Okay I know this probably sounds confusing and it’s most likely impossible, but I want to know if theres a way to tell Processing to do an action with all the different variables in one array. Like that: example[0 to 4] = 999; I’m new, and was hoping to be able to save some space with that.
That’s actually a thing in Python, but the closest thing you’re going to get in Java is a for-each loop: https://www.geeksforgeeks.org/for-each-loop-in-java/
Or if you don’t want to deal with all the elements, a simple for loop will do.

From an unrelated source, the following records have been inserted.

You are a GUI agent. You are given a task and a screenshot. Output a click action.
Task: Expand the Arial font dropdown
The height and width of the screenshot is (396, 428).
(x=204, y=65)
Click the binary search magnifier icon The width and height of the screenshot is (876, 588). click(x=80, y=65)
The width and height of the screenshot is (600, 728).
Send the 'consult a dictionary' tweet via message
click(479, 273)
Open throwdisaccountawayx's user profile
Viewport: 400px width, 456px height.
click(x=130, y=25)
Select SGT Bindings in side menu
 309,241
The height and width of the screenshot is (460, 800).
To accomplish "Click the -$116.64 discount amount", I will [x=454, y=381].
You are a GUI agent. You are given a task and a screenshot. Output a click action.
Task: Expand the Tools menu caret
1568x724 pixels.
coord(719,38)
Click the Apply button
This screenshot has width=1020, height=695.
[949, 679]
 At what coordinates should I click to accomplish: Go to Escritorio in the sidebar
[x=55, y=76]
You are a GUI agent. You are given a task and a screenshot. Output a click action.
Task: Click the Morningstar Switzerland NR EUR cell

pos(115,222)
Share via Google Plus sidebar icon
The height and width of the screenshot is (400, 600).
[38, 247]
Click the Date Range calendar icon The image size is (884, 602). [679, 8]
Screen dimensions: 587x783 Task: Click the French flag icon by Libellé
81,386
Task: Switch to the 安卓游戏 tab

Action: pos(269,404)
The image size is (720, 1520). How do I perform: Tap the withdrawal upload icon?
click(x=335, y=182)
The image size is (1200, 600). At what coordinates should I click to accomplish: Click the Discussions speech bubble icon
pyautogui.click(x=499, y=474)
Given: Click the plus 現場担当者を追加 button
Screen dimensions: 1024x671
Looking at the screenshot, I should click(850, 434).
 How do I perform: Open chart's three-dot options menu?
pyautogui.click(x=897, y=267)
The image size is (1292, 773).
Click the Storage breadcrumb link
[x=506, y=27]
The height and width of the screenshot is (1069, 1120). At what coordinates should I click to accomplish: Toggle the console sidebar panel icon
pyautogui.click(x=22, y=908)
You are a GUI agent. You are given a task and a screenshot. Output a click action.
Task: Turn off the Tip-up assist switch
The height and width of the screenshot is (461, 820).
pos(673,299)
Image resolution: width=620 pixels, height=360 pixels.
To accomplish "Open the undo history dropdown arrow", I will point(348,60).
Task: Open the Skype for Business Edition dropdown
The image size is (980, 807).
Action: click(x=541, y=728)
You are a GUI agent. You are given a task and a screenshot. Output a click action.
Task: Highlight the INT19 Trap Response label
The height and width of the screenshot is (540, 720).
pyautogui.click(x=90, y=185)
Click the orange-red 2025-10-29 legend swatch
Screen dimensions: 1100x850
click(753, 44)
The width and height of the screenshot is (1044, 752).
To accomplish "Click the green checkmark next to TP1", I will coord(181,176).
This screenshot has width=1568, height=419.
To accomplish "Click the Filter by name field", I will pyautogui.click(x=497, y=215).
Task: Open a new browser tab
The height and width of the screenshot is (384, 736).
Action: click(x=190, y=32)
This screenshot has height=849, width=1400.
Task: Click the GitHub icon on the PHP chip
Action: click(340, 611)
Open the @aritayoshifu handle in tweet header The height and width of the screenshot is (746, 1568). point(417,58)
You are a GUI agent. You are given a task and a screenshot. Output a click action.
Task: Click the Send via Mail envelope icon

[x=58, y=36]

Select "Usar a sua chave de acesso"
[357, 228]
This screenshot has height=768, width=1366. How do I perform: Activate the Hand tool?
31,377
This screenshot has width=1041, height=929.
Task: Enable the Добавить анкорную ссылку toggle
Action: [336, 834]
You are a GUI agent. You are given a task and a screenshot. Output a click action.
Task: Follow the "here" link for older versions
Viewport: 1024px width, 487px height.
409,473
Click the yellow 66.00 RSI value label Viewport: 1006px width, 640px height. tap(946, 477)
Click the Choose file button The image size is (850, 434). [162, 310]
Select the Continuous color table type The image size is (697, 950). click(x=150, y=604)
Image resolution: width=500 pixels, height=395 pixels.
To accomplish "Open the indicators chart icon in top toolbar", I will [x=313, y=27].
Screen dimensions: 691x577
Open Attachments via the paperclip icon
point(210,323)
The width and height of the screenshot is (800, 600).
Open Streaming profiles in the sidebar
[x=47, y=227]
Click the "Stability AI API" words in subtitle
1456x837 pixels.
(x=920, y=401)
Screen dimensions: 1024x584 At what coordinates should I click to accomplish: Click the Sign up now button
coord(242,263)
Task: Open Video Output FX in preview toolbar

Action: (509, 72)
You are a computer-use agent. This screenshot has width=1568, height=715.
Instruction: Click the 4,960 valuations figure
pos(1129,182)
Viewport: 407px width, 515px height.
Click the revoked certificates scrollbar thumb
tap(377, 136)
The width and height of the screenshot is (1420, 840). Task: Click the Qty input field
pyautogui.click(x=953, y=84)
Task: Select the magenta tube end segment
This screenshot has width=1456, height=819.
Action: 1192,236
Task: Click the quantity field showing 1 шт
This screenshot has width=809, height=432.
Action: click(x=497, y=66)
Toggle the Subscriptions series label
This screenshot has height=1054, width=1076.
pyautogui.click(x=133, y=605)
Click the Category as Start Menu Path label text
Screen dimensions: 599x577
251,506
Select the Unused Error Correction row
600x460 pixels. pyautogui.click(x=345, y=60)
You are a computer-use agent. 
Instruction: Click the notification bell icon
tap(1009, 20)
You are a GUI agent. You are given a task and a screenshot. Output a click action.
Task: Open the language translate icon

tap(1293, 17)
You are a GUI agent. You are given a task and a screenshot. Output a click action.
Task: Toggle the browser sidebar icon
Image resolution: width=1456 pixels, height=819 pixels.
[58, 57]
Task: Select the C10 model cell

for (int i = 0; i < 4; i++) {
example[i] = 999;
}
Docs.Oracle.com/en/java/javase/11/docs/api/java.base/java/util/Arrays.html#fill(int[],int,int,int)
final int[] example = new int[10]; // 10 indexed integer values
void setup() {
java.util.Arrays.fill(example, 0, 4, 999); // assign value 999 to indices 0 to 3
println(example);
exit();
}
@jb4x’s for ( ; ; )
loop example can be turned into 1 single statement too:
final int[] example = new int[10]; // 10 indexed integer values
void setup() {
//java.util.Arrays.fill(example, 0, 4, 999); // assign value 999 to indices 0 to 3
for (int i = 0; i < 4; example[i++] = 999); // assign value 999 to indices 0 to 3
println(example);
exit();
}
What! didn’t know that!
Thanks for the tip!
I sometimes use it in if statement like so:
If ((myVar = fetchData()) = 5) {}
But I never thought of doing it on a for loop.
And I also realize how off my answer was since he asked for a 1 line statement…
Shouldn’t it be i++ - 1 though? I can’t try now…
Thanks, I never thought of using a for loop
Thanks as well!
i++ evalutes to i and then increments i up by 1.
So
let i = 0;
console.log(i++);
console.log(i++);
console.log(i);
Will output
0
1
2
To make it increment up by 1 and then evaluate to the old i + 1, use ++i.
There is a good explaination in 30secondsofinterviews.org.
I’ve heard somewhere that in the actual internal implementation for the 2 postfix unary operators (var++
& var--
), they 1st cache the variable’s current value before updating it. And then they return that cached original value.
It’s very common to state that the postfix increment unary operator var++
corresponds to var = var + 1
or to var += 1
.
However, that’s misguidingly wrong! B/c they correspond to the prefix increment unary operator ++var
instead, if they’re used inside expressions!